Il presidente della commissione Affari Esteri e Comunitari della Camera onorevole Fabrizio Cicchitto, nella sua relazione su “La storia non finisce mai” in un certo senso conclusiva dei lavori della Commissione, ha affermato fra l’altro: “Oggi ci troviamo di fronte a un affievolimento della leadership mondiale degli Usa, frutto sia degli errori di opposto segno commessi da Bush jr e da Obama sia della condotta del presidente Trump. Non è ancora chiaro se la politica estera di Trump è caratterizzata solo da estemporaneità e erraticità  o da un disegno strategico. Il recente documento strategico di Trump è assai lucido nel cogliere la conflittualità insita nelle politiche imperiali sia della Russia che della Cina. Ad esse però il documento contrappone una versione geopolitica di America first che rischia di tradursi in isolazionismo e nazionalismo. Di fronte a questo mondo così polarizzato indubbiamente l’Europa potrebbe svolgere un grande ruolo qualora fosse politicamente unita, avesse una politica economica espansiva, trovasse una linea unitaria nell’affrontare l’immigrazione, che comporta il superamento del patto di Dublino”.

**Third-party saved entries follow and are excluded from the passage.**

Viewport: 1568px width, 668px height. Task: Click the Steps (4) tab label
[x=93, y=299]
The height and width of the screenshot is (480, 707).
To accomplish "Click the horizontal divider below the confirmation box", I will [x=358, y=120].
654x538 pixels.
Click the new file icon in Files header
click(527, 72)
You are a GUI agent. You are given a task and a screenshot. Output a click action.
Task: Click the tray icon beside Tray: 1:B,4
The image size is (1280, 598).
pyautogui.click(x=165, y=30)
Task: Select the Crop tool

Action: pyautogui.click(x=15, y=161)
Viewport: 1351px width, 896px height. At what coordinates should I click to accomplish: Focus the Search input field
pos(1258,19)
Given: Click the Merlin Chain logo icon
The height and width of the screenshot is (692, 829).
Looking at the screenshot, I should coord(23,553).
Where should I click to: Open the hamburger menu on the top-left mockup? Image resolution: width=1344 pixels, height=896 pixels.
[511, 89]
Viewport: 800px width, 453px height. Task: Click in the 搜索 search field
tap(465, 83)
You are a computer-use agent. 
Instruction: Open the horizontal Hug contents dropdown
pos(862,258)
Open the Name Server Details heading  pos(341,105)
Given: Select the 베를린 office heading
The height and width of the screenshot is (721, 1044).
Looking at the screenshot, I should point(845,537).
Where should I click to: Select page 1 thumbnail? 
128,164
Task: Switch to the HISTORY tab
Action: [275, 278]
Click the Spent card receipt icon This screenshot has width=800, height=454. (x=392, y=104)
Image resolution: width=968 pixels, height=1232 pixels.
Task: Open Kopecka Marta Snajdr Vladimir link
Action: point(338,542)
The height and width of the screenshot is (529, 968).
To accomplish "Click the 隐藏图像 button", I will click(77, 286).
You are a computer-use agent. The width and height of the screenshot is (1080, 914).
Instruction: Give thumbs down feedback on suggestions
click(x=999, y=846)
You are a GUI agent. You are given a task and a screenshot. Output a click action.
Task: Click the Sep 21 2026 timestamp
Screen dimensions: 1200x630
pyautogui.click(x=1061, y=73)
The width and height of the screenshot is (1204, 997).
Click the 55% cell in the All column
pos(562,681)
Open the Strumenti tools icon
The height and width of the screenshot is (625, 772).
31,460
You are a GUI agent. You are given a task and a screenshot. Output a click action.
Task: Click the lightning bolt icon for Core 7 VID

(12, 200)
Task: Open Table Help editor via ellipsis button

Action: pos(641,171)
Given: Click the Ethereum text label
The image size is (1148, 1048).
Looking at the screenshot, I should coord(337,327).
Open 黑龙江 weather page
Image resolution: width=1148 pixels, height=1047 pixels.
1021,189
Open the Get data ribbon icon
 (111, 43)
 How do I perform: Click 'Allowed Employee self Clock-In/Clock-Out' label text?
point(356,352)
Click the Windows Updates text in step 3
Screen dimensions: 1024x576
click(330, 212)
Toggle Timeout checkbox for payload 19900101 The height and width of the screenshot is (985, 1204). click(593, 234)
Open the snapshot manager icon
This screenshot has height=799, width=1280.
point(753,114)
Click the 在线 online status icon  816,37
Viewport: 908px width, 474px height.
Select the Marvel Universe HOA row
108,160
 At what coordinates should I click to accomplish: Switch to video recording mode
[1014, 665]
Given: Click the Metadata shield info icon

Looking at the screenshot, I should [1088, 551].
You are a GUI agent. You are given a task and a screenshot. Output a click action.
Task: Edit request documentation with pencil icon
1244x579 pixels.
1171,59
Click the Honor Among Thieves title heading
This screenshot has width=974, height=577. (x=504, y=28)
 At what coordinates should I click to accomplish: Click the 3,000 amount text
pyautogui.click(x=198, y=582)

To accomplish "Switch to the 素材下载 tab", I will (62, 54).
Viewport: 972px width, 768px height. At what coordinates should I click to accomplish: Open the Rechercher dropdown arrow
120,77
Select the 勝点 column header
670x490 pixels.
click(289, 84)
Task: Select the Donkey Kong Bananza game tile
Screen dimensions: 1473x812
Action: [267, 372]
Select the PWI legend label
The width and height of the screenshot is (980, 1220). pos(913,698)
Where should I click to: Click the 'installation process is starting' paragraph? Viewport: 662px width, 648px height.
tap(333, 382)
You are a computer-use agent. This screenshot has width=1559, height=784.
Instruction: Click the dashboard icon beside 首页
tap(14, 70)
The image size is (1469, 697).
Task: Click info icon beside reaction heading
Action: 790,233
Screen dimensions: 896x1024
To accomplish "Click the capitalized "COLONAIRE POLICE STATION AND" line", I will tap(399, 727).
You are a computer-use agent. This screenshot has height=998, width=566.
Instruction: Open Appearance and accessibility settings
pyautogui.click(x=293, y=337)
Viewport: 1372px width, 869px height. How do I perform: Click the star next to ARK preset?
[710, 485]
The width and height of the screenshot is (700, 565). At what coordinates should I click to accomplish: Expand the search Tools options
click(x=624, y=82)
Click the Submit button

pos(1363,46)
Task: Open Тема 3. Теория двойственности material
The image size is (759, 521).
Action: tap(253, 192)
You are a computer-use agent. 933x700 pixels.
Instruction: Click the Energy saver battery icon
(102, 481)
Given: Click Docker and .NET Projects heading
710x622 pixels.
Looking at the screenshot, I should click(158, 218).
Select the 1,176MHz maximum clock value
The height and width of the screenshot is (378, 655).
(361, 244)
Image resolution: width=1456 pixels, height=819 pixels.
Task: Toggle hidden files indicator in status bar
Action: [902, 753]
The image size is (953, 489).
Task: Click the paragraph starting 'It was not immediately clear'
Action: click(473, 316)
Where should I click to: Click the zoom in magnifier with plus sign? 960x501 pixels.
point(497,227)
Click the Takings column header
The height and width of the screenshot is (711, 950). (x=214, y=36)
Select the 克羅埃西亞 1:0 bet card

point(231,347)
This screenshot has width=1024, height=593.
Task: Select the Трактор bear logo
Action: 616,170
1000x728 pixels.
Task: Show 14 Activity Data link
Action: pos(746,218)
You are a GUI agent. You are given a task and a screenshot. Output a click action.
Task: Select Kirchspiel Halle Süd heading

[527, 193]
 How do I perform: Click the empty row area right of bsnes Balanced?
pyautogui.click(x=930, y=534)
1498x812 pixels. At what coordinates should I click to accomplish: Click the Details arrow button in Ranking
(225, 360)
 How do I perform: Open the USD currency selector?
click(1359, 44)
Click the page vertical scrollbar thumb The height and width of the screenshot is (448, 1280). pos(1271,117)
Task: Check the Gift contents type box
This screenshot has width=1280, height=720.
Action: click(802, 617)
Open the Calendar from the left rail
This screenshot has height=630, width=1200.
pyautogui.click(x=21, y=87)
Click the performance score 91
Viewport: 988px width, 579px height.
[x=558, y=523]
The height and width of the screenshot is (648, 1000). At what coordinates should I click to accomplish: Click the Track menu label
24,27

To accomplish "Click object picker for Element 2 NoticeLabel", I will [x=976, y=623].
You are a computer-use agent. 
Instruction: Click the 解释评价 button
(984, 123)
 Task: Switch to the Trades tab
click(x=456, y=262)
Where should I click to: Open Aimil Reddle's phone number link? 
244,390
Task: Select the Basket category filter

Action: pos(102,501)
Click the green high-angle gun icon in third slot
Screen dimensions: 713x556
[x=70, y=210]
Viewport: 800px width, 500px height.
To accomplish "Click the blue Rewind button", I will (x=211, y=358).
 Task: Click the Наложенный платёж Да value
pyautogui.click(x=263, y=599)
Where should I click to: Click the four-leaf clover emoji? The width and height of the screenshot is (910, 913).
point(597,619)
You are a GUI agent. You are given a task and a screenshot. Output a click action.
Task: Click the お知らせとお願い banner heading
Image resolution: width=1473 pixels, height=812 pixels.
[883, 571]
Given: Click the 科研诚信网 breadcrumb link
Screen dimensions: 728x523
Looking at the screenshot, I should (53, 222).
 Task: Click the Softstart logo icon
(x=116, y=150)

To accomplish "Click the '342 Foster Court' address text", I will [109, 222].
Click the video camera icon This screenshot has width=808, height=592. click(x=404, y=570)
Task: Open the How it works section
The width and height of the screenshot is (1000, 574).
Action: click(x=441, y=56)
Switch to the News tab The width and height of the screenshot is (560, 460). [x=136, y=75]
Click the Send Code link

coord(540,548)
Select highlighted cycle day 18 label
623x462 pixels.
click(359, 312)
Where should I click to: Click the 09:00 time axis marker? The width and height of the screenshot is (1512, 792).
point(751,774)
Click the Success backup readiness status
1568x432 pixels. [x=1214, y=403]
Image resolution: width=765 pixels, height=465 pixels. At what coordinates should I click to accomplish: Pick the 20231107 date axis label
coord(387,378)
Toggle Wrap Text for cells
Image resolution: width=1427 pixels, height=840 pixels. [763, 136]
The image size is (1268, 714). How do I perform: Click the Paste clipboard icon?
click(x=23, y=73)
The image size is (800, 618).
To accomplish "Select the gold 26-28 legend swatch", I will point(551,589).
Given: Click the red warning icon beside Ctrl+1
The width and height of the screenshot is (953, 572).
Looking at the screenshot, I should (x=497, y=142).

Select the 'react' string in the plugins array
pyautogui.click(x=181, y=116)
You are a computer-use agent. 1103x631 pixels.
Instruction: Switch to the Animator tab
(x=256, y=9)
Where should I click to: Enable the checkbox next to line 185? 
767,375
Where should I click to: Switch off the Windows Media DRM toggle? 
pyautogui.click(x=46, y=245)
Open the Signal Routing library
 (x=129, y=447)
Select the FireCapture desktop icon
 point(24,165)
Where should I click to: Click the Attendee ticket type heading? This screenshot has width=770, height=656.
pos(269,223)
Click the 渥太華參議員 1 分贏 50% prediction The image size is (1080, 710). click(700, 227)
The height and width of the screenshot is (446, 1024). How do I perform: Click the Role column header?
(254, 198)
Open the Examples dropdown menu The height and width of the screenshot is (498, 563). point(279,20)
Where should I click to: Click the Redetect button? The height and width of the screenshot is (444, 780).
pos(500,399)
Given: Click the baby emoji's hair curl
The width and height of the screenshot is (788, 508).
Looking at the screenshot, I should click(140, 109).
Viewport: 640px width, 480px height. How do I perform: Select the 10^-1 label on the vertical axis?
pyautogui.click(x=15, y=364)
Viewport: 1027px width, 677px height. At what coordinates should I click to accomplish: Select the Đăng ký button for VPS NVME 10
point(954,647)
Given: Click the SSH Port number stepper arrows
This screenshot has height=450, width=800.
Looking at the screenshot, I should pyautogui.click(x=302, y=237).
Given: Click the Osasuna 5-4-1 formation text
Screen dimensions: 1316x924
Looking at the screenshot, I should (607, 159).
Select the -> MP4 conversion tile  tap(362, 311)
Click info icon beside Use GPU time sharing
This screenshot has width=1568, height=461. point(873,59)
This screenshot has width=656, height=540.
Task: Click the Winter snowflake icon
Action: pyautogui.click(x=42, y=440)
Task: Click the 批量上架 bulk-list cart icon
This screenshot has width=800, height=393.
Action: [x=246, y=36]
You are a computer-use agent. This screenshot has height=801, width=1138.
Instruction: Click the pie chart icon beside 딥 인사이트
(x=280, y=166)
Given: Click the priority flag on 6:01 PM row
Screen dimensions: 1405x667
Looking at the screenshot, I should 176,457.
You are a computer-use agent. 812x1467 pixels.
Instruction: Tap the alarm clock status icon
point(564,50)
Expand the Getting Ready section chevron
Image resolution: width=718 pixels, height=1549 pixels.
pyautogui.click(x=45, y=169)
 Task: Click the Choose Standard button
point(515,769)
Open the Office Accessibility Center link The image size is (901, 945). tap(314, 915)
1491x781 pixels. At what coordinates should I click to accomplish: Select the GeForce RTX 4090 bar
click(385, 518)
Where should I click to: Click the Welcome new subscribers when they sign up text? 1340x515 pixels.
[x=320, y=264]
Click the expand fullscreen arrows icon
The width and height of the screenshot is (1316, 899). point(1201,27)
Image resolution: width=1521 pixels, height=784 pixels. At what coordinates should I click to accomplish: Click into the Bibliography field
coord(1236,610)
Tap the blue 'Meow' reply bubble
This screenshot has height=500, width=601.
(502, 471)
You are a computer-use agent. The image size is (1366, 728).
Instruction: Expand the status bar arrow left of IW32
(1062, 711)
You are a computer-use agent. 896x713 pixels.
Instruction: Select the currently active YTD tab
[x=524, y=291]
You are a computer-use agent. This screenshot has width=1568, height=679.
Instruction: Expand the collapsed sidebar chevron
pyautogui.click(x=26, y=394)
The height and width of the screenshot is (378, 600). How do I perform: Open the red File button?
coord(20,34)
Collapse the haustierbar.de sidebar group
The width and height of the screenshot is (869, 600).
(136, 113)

Cicchitto, riferendosi ai libri di Fabbrini e Battaglia, ha sottolineato la validità della proposta di Giscard d’Estaing per due livelli della politica europea, con un nucleo fortemente impegnato a rendere omogenea la politica estera, della difesa,  dell’emigrazione.

Il presidente Cicchitto ha concluso rilevando che dalla sua esperienza in questi anni ha tratto la valutazione che, pur fra difficoltà e contraddizioni, la diplomazia italiana mantiene un alto livello di professionalità, di preparazione culturale, che rende efficace il suo ruolo nel sostegno alle imprese e nella tutela dei diritti di libertà degli italiani all’estero.